Kolejny poważny błąd naszego Dowództwa Floty to zatwierdzenie do realizacji planu działania dla okrętów podwodnych o kryptonimie Worek". Plan ten przewidywał rozmieszczenie sektorów okrętów podwodnych w pobliżu naszego wybrzeża. Ograniczono działanie okrętów podwodnych do dozorowania w wąskich i niezbyt głębokich sektorach, w których mogły być bardzo łatwo wykryte. Już pierwsze dni wojny z Niemcami pokazały jak wielki popełniono błąd. Sektory te pokrywały się z liniami niemieckiej blokady utrzymywanej przez niemieckie okręty i samoloty oraz niemieckimi polami minowymi. Od pierwszych godzin wojny nasze okręty podwodne były nieustannie tropione i atakowane bombami głębinowymi, co powodowało ich liczne uszkodzenia i zmniejszanie wartości bojowej. Okręty te nie miały tym samym żadnych okazji do przeprowadzenia skutecznego ataku. ORP Orzeł" miał operować w sektorze położonym wewnątrz Zatoki Gdańskiej (!), który kompletnie nie odpowiadał właściwościom operacyjnym okrętu. Dowództwo Floty zamierzało trzymać ORP Orzeł" w odwodzie na wypadek zaistnienia potrzeby użycia go w innym rejonie. Tymczasem 4 września 1939 roku Kłoczkowski podjął samowolną decyzję opuszczenia swojego sektora i żeglugi daleko na północ w rejon Gotlandii, nie informując o tym Dowództwa Floty!

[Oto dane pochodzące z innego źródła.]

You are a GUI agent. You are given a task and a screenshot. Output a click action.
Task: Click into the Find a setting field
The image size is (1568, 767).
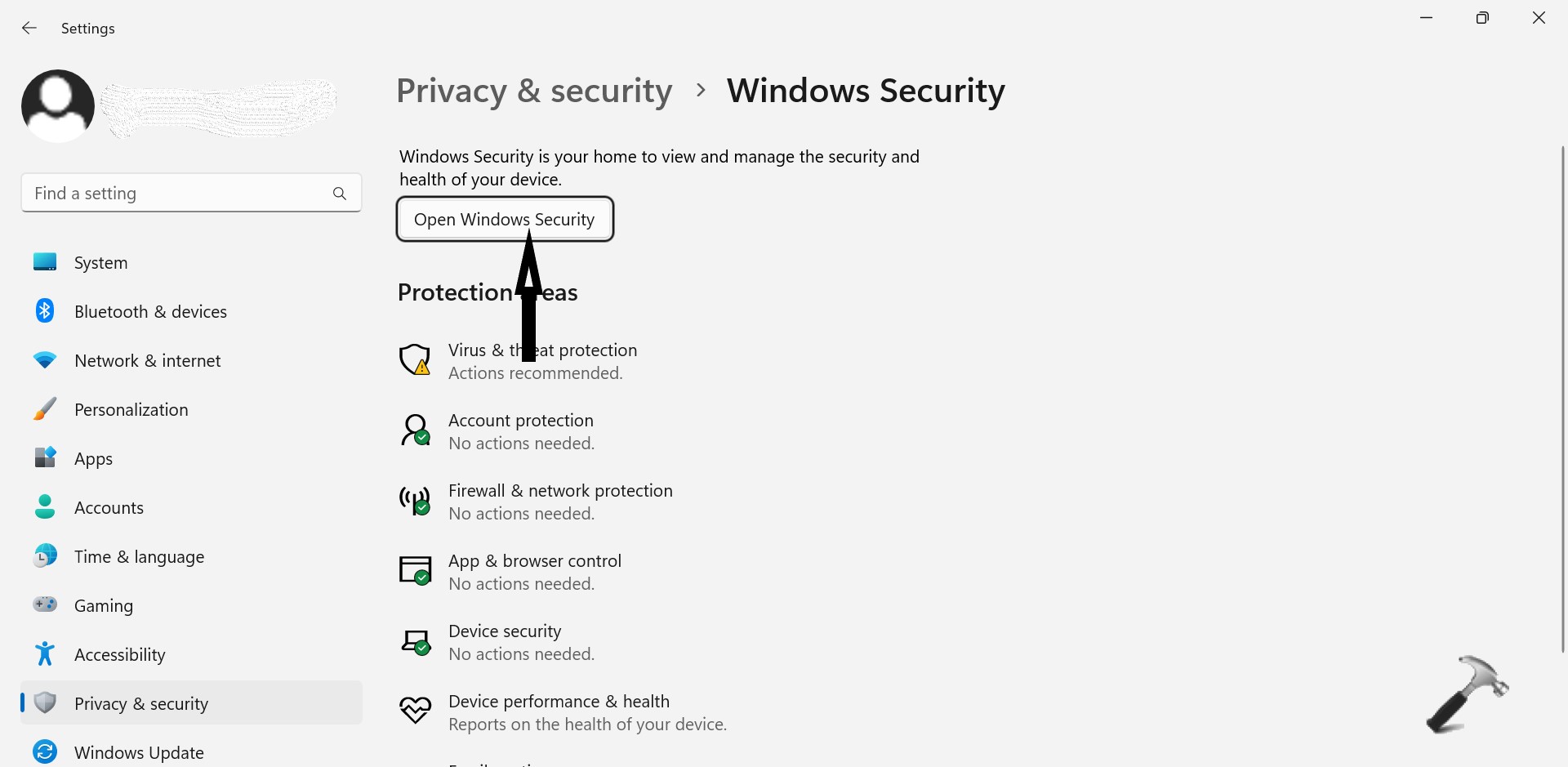[176, 194]
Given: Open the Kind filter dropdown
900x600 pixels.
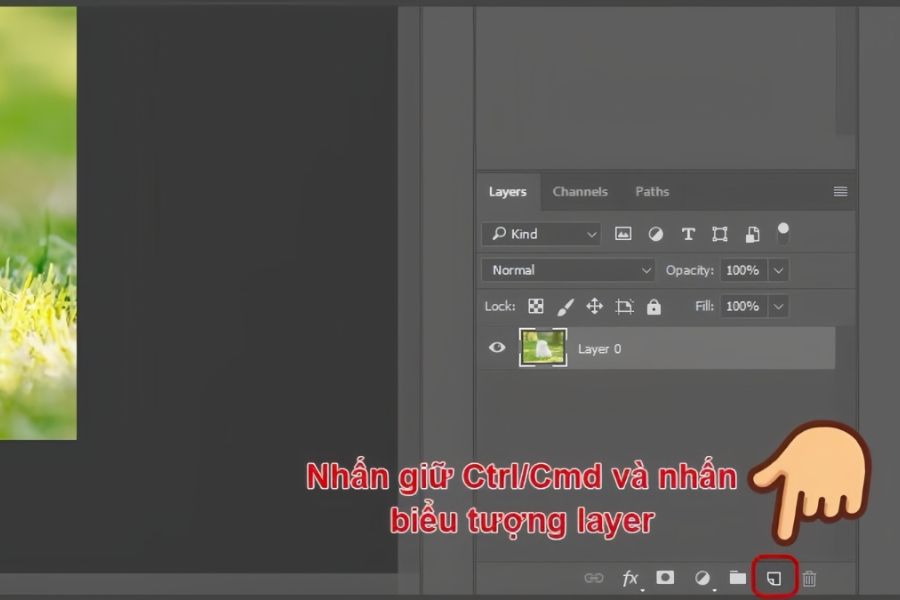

8 września zapadł rzekomo na nierozpoznaną chorobę, która uniemożliwiała mu dowodzenie okrętem. W świetle dalszych wypadków jednoznacznie wynika, że Kłoczkowski symulował chorobę, aby mieć powód do opuszczenia okrętu. Jednocześnie mimo choroby nie przekazał dowództwa zastępcy kpt. Grudzińskiemu. Dopiero 10 września przesłał Kłoczkowski na Hel informację o swojej chorobie nie powiadamiając o zmianie sektora! Dowódca Floty nakazał wysadzenie dowódcy w porcie neutralnym albo wejście nocą do portu helskiego. Kłoczkowski nie przyjął najrozsądniejszej propozycji swoich oficerów, aby skierował okręt pod brzegi Gotlandii i tam opuścił się na łodzi. Kłoczkowski zdecydował się zawinąć do odległego Tallina, stolicy Estonii. Decyzję tę motywował posiadaniem w tym mieście wielu znajomych jeszcze z czasów służby w carskim korpusie gardemarinów. Była to kolejna samowola Kłoczkowskiego, gdyż w instrukcjach Dowództwa Floty była brana pod uwagę możliwość zawijania naszych okrętów podwodnych jedynie do portów Szwecji i Finlandii.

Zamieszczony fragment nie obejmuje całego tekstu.